8.8 Audit; Late Payments.

(a) Each Party shall have the right to have an independent certified public accounting film of internationally recognized standing, and reasonably acceptable to the other Party, provided with access by such other Party during normal business hours, and upon reasonable prior written notice, to examine only those records of such other Party (and its Affiliates and Sublicensees) as may be reasonably necessary to determine, with respect to any Calendar Year ending not more than [*] ([*]) years prior to the auditing Party’s request, the correctness or completeness of any payment made or statement submitted under this Agreement. Such examinations may not (i) be conducted more than once in any [*] ([*]) month period (unless a previous audit during such [*] ([*]) month period revealed an underpayment with respect to such period or an incorrect statement submitted by the audited Party in respect of such period or the audited Party restates or revises such books and records for such period) or (ii) be repeated for any Calendar Year.

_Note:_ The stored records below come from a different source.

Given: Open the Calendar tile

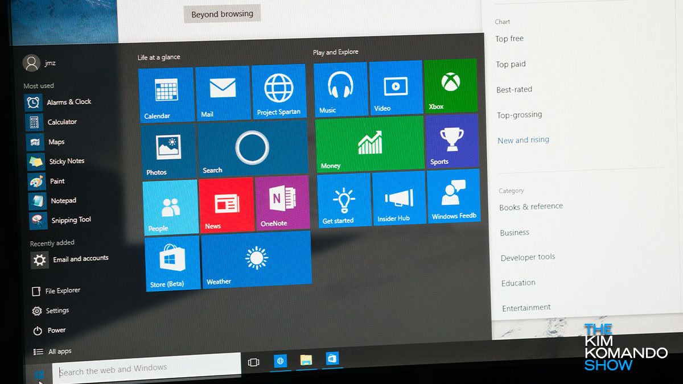Looking at the screenshot, I should click(166, 94).
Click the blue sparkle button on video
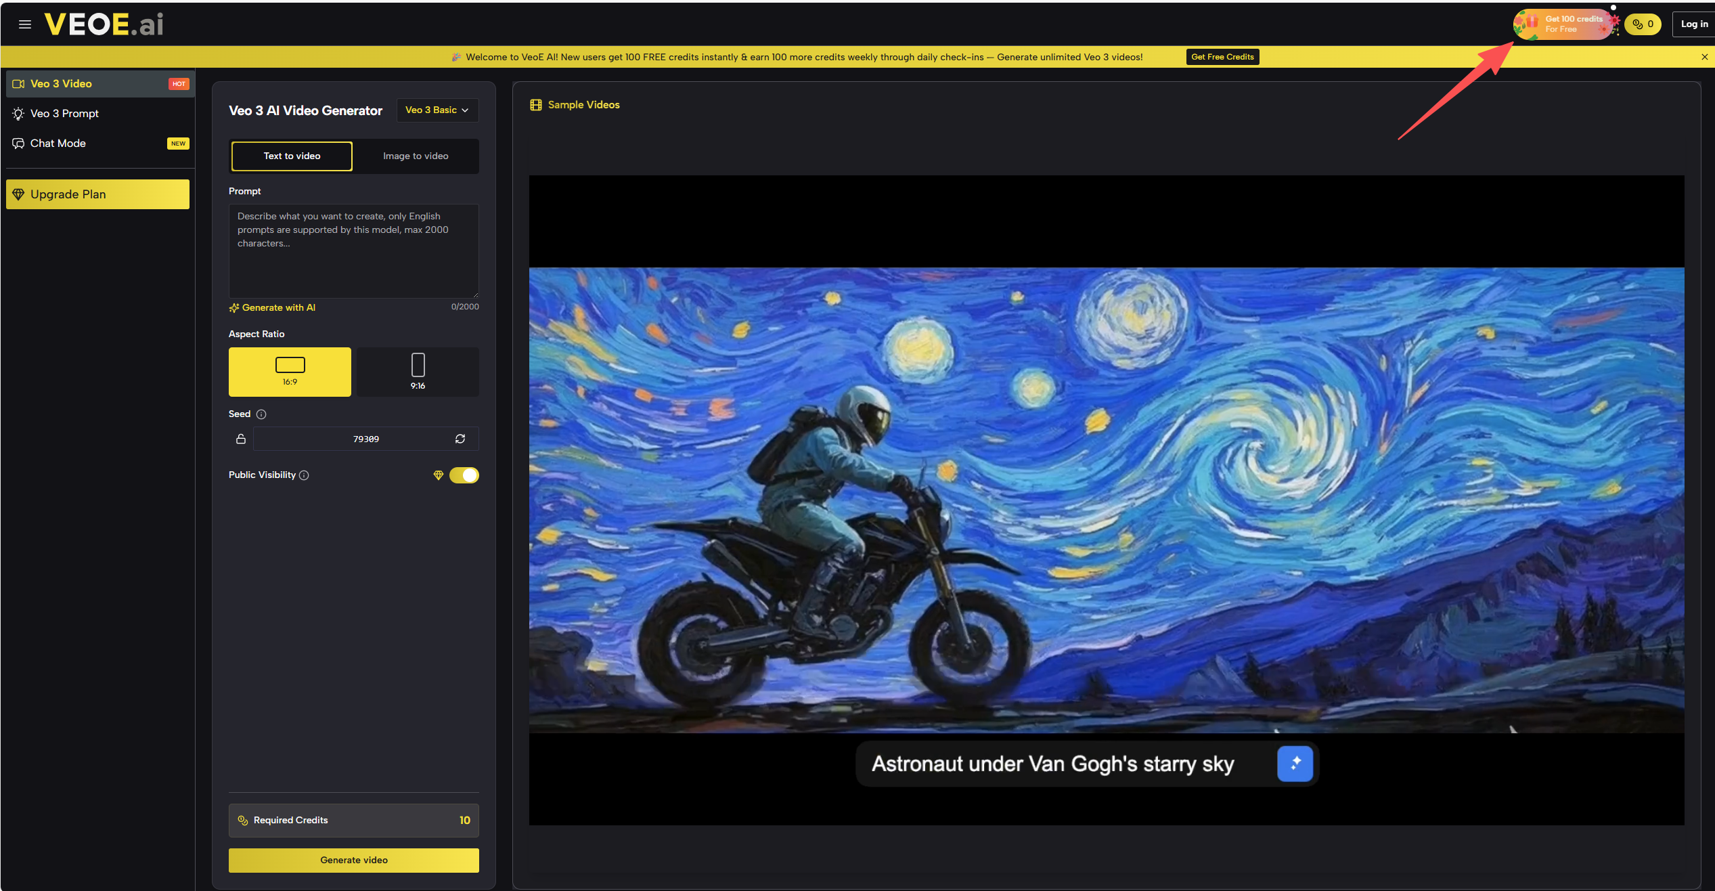This screenshot has height=891, width=1715. point(1294,764)
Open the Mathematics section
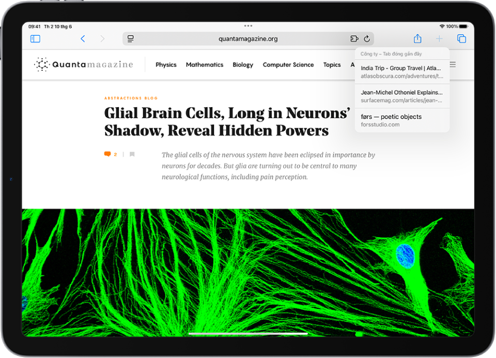Image resolution: width=496 pixels, height=358 pixels. click(x=205, y=65)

Results of such audit shall (i) be (A) limited to information relating to the Compound and Products, (B) made available to both Parties in writing, and (C) subject to Article V and (ii) not reveal any specific information of the audited Party to the auditing Party other than (A) whether the audited Party is in compliance with its payment obligations under this Agreement or whether statements submitted by the audited Party under this Agreement are true and correct, as the case may be, and (B) the amount of any additional payment owed to the auditing Party or excess payment reimbursable to the

 

* Confidential treatment requested; certain information omitted and filed separately with the SEC.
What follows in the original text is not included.